#### [Task description]
An exact reprint of all the records is the expected answer.

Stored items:
┄┄┄┄┄┄┄┄┄┄
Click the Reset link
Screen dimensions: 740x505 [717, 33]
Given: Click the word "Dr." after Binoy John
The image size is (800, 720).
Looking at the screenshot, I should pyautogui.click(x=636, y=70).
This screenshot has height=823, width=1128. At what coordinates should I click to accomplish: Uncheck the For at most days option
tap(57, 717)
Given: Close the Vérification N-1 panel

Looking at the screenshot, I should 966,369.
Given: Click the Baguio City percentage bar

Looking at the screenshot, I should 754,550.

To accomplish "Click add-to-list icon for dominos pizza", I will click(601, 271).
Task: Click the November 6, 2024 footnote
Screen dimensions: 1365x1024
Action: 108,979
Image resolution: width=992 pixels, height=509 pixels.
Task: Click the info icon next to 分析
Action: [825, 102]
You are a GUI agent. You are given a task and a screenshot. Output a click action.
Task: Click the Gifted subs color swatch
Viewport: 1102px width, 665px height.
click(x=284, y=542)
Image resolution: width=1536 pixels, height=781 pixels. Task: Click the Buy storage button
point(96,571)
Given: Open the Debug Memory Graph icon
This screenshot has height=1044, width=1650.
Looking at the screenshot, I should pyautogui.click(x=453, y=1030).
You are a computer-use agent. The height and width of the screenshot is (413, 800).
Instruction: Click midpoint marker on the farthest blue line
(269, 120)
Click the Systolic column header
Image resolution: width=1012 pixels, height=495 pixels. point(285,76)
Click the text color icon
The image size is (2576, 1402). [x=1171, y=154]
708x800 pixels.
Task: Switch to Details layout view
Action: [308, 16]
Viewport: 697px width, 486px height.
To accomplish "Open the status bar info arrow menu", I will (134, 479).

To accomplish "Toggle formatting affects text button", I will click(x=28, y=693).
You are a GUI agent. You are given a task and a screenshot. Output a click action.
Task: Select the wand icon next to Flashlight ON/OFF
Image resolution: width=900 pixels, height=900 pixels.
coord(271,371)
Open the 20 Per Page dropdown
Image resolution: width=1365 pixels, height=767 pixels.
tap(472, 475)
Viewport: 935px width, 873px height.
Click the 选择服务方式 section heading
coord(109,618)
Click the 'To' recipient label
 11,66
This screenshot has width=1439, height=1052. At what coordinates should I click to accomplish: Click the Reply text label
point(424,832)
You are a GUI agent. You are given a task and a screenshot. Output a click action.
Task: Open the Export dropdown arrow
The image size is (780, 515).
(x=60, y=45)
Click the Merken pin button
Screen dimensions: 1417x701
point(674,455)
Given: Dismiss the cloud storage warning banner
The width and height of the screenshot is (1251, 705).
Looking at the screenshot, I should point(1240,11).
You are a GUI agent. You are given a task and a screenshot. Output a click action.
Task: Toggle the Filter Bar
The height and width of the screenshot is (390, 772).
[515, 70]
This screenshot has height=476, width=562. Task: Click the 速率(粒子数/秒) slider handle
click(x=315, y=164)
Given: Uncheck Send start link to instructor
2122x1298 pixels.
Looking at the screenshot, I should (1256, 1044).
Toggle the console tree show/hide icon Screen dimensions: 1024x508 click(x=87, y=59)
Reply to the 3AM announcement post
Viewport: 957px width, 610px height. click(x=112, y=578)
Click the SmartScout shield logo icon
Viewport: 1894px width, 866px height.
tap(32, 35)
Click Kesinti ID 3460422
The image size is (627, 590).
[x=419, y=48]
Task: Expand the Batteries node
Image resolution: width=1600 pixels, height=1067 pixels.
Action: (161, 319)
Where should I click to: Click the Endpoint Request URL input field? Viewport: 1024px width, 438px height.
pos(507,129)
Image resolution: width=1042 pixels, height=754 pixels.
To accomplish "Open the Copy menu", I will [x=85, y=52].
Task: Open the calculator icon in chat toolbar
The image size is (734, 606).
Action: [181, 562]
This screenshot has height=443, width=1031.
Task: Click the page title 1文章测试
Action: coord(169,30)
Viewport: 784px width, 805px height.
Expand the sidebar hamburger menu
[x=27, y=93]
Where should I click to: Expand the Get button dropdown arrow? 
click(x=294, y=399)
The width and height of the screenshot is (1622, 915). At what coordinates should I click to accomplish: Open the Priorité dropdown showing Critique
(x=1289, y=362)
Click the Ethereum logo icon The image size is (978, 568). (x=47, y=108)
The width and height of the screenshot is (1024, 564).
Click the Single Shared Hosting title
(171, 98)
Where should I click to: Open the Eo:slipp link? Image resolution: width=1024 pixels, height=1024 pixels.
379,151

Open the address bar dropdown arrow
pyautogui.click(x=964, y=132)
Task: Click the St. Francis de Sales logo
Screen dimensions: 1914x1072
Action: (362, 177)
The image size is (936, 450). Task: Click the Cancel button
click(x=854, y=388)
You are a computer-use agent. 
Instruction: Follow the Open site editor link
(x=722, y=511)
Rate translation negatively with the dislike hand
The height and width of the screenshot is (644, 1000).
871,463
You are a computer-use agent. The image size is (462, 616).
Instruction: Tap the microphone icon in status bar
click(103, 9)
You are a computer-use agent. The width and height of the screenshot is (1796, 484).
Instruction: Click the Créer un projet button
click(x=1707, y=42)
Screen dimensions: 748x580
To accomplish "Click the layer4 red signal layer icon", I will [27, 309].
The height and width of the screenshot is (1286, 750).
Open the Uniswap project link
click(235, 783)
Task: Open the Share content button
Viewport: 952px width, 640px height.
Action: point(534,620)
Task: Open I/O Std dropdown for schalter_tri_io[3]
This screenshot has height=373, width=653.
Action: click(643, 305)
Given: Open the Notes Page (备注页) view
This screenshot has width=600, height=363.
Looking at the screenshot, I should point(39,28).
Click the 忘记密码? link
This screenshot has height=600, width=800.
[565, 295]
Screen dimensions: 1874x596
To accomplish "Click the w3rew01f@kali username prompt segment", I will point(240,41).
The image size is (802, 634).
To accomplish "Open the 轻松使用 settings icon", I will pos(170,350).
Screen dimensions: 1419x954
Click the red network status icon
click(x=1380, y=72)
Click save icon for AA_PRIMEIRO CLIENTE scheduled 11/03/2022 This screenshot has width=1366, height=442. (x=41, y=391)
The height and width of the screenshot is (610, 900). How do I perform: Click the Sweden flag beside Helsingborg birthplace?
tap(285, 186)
┄┄┄┄┄┄┄┄┄┄
#### [Solution to the problem]
Click the Reset link
Screen dimensions: 740x505 [717, 33]
Given: Click the word "Dr." after Binoy John
The image size is (800, 720).
Looking at the screenshot, I should pyautogui.click(x=636, y=70).
This screenshot has height=823, width=1128. At what coordinates should I click to accomplish: Uncheck the For at most days option
tap(57, 717)
Given: Close the Vérification N-1 panel

Looking at the screenshot, I should 966,369.
Given: Click the Baguio City percentage bar

Looking at the screenshot, I should 754,550.

To accomplish "Click add-to-list icon for dominos pizza", I will click(601, 271).
Task: Click the November 6, 2024 footnote
Screen dimensions: 1365x1024
Action: 108,979
Image resolution: width=992 pixels, height=509 pixels.
Task: Click the info icon next to 分析
Action: [825, 102]
You are a GUI agent. You are given a task and a screenshot. Output a click action.
Task: Click the Gifted subs color swatch
Viewport: 1102px width, 665px height.
click(x=284, y=542)
Image resolution: width=1536 pixels, height=781 pixels. Task: Click the Buy storage button
point(96,571)
Given: Open the Debug Memory Graph icon
This screenshot has height=1044, width=1650.
Looking at the screenshot, I should pyautogui.click(x=453, y=1030).
You are a computer-use agent. The height and width of the screenshot is (413, 800).
Instruction: Click midpoint marker on the farthest blue line
(269, 120)
Click the Systolic column header
Image resolution: width=1012 pixels, height=495 pixels. point(285,76)
Click the text color icon
The image size is (2576, 1402). [x=1171, y=154]
708x800 pixels.
Task: Switch to Details layout view
Action: [308, 16]
Viewport: 697px width, 486px height.
To accomplish "Open the status bar info arrow menu", I will (134, 479).

To accomplish "Toggle formatting affects text button", I will click(x=28, y=693).
You are a GUI agent. You are given a task and a screenshot. Output a click action.
Task: Select the wand icon next to Flashlight ON/OFF
Image resolution: width=900 pixels, height=900 pixels.
coord(271,371)
Open the 20 Per Page dropdown
Image resolution: width=1365 pixels, height=767 pixels.
tap(472, 475)
Viewport: 935px width, 873px height.
Click the 选择服务方式 section heading
coord(109,618)
Click the 'To' recipient label
 11,66
This screenshot has width=1439, height=1052. At what coordinates should I click to accomplish: Click the Reply text label
point(424,832)
You are a GUI agent. You are given a task and a screenshot. Output a click action.
Task: Open the Export dropdown arrow
The image size is (780, 515).
(x=60, y=45)
Click the Merken pin button
Screen dimensions: 1417x701
point(674,455)
Given: Dismiss the cloud storage warning banner
The width and height of the screenshot is (1251, 705).
Looking at the screenshot, I should point(1240,11).
You are a GUI agent. You are given a task and a screenshot. Output a click action.
Task: Toggle the Filter Bar
The height and width of the screenshot is (390, 772).
[515, 70]
This screenshot has height=476, width=562. Task: Click the 速率(粒子数/秒) slider handle
click(x=315, y=164)
Given: Uncheck Send start link to instructor
2122x1298 pixels.
Looking at the screenshot, I should (1256, 1044).
Toggle the console tree show/hide icon Screen dimensions: 1024x508 click(x=87, y=59)
Reply to the 3AM announcement post
Viewport: 957px width, 610px height. click(x=112, y=578)
Click the SmartScout shield logo icon
Viewport: 1894px width, 866px height.
tap(32, 35)
Click Kesinti ID 3460422
The image size is (627, 590).
[x=419, y=48]
Task: Expand the Batteries node
Image resolution: width=1600 pixels, height=1067 pixels.
Action: (161, 319)
Where should I click to: Click the Endpoint Request URL input field? Viewport: 1024px width, 438px height.
pos(507,129)
Image resolution: width=1042 pixels, height=754 pixels.
To accomplish "Open the Copy menu", I will [x=85, y=52].
Task: Open the calculator icon in chat toolbar
The image size is (734, 606).
Action: [181, 562]
This screenshot has height=443, width=1031.
Task: Click the page title 1文章测试
Action: coord(169,30)
Viewport: 784px width, 805px height.
Expand the sidebar hamburger menu
[x=27, y=93]
Where should I click to: Expand the Get button dropdown arrow? 
click(x=294, y=399)
The width and height of the screenshot is (1622, 915). At what coordinates should I click to accomplish: Open the Priorité dropdown showing Critique
(x=1289, y=362)
Click the Ethereum logo icon The image size is (978, 568). (x=47, y=108)
The width and height of the screenshot is (1024, 564).
Click the Single Shared Hosting title
(171, 98)
Where should I click to: Open the Eo:slipp link? Image resolution: width=1024 pixels, height=1024 pixels.
379,151

Open the address bar dropdown arrow
pyautogui.click(x=964, y=132)
Task: Click the St. Francis de Sales logo
Screen dimensions: 1914x1072
Action: (362, 177)
The image size is (936, 450). Task: Click the Cancel button
click(x=854, y=388)
You are a computer-use agent. 
Instruction: Follow the Open site editor link
(x=722, y=511)
Rate translation negatively with the dislike hand
The height and width of the screenshot is (644, 1000).
871,463
You are a computer-use agent. The image size is (462, 616).
Instruction: Tap the microphone icon in status bar
click(103, 9)
You are a computer-use agent. The width and height of the screenshot is (1796, 484).
Instruction: Click the Créer un projet button
click(x=1707, y=42)
Screen dimensions: 748x580
To accomplish "Click the layer4 red signal layer icon", I will [27, 309].
The height and width of the screenshot is (1286, 750).
Open the Uniswap project link
click(235, 783)
Task: Open the Share content button
Viewport: 952px width, 640px height.
Action: point(534,620)
Task: Open I/O Std dropdown for schalter_tri_io[3]
This screenshot has height=373, width=653.
Action: click(643, 305)
Given: Open the Notes Page (备注页) view
This screenshot has width=600, height=363.
Looking at the screenshot, I should point(39,28).
Click the 忘记密码? link
This screenshot has height=600, width=800.
[565, 295]
Screen dimensions: 1874x596
To accomplish "Click the w3rew01f@kali username prompt segment", I will point(240,41).
The image size is (802, 634).
To accomplish "Open the 轻松使用 settings icon", I will pos(170,350).
Screen dimensions: 1419x954
Click the red network status icon
click(x=1380, y=72)
Click save icon for AA_PRIMEIRO CLIENTE scheduled 11/03/2022 This screenshot has width=1366, height=442. (x=41, y=391)
The height and width of the screenshot is (610, 900). How do I perform: Click the Sweden flag beside Helsingborg birthplace?
tap(285, 186)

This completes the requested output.